#### Document passage
I have a question regarding
phylophlan_metagenomic and its algorithm to assign newly assembled genomes to known reference genomes or previously published MAGs. I was wondering whether there is a way that allows the user to identify newly assembled genome bins that have conflicting assignments to previously published bins, i.e. multiple genomes that have a very similar MASH distance but are, however, taxonomically very far apart.
As an example, I recently assembled a medium quality genome bin with 84% completeness and 2.7% contaminations estimated by checkM. CheckM’s lineage assignment places the genome bin to the genus Prevotella. When running
phylophlan_metagenomic to identify its genetically closest published genome, it is assign to Prochlorococcus SGB48363. Since in this case, the distance is < 5% and I selected
--add-fgb, both GGB and FGB were assigned to genus and family of the Prochlorococcus SGB and no further results were reported. However, there are 7 SGBs in PhyloPhlAn’s database that have a distance of < 5% to this bin, ranging of 4.1-4.7%. From these 7 SGBs, two were Prochlorococcus strains (4.1%, 4.3%), then there were two Prevotella strains (1626: 4.2%, 1632: 4.6%), two unknown SGBs assigned to phylum Bacteroidetes (4.4% and 4.5%), and a Microbacterium strain (4.5%). In conclusion, the assembled SGB was closely related to 4 taxa from the phylum Bacteroidetes, 2 from the phylum Cyanobacteria, and 1 from the phylum Actinobacteria.

#### Input data
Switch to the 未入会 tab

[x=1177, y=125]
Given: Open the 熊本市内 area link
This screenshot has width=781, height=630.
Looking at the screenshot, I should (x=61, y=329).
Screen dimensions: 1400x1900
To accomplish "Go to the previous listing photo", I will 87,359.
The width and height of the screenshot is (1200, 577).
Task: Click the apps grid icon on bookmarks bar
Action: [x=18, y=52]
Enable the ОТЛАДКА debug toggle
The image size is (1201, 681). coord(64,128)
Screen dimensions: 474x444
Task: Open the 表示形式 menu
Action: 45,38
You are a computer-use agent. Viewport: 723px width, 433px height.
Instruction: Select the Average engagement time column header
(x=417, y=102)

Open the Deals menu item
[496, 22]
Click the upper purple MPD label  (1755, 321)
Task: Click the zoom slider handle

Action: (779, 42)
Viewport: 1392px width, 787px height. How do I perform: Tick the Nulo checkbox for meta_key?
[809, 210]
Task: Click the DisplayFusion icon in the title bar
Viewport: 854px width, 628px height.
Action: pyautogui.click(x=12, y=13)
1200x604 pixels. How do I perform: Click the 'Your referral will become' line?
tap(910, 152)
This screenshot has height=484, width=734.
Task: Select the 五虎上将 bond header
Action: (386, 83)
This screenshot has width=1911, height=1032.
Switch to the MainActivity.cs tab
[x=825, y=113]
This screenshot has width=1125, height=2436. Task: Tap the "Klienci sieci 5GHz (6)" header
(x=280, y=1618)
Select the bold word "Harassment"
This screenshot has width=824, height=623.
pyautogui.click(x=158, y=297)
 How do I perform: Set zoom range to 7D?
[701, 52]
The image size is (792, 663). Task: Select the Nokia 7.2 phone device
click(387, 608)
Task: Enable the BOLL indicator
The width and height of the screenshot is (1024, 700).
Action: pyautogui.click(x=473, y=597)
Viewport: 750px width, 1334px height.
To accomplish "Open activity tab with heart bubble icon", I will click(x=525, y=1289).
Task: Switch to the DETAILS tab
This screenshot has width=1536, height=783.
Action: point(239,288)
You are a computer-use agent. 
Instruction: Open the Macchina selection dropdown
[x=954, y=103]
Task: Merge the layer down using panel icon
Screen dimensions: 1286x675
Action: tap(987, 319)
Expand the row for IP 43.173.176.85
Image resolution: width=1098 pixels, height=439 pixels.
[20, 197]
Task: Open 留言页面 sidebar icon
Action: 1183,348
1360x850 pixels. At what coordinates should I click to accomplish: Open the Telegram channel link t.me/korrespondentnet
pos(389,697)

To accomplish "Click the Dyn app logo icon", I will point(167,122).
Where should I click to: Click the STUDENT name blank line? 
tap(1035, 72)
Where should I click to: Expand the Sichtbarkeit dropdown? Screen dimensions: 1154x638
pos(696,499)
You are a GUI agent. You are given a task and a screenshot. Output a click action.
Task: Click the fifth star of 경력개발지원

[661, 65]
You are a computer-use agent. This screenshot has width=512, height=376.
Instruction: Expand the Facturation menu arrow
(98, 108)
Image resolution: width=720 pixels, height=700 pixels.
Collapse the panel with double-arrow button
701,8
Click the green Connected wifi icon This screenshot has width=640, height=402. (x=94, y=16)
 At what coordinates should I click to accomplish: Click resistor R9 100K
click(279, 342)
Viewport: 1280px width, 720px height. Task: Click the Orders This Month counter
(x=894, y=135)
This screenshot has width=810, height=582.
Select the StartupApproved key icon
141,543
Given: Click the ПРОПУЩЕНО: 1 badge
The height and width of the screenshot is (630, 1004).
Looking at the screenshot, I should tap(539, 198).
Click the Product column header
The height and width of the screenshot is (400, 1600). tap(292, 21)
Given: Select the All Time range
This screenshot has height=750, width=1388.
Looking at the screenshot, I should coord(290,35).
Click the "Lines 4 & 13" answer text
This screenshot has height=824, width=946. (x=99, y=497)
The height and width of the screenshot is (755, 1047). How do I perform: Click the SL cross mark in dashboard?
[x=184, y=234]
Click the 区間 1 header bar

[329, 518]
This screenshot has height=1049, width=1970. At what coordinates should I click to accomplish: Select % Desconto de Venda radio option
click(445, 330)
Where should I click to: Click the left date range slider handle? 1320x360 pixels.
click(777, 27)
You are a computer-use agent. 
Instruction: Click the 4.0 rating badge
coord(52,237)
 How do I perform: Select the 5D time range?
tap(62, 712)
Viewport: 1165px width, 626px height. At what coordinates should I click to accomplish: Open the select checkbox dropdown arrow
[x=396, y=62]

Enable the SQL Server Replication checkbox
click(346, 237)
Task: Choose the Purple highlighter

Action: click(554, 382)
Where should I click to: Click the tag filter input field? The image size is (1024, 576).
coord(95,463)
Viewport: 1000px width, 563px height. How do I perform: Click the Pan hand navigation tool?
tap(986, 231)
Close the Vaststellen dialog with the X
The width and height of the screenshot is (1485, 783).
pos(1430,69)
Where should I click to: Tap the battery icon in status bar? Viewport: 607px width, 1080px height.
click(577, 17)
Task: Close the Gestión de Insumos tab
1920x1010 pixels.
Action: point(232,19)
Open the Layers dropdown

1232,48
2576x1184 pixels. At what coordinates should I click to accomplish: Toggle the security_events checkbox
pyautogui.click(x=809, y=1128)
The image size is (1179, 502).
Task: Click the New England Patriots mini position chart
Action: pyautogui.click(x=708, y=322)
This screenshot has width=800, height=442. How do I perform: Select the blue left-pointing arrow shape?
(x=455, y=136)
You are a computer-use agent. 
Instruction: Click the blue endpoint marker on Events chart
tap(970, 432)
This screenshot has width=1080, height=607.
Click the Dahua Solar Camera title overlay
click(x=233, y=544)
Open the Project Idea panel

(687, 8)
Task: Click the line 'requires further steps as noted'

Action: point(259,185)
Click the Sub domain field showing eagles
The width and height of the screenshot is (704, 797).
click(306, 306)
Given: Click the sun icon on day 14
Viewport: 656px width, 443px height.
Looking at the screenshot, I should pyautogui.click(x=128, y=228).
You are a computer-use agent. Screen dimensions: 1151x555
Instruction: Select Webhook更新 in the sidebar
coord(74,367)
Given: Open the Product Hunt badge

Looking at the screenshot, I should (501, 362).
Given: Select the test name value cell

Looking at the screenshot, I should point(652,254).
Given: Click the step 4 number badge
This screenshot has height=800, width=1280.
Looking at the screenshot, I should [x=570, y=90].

#### Task list
A: Please copy the stretch of the forum post from "I have a question" through "very far apart.", swapping "MAGs" for "metagenome-assembled genomes".
B: Which genera does the forum post name?
The records aren't needed for what comes next.

#### Task responses
A:
I have a question regarding
phylophlan_metagenomic and its algorithm to assign newly assembled genomes to known reference genomes or previously published metagenome-assembled genomes. I was wondering whether there is a way that allows the user to identify newly assembled genome bins that have conflicting assignments to previously published bins, i.e. multiple genomes that have a very similar MASH distance but are, however, taxonomically very far apart.

B: Prevotella, Prochlorococcus, Microbacterium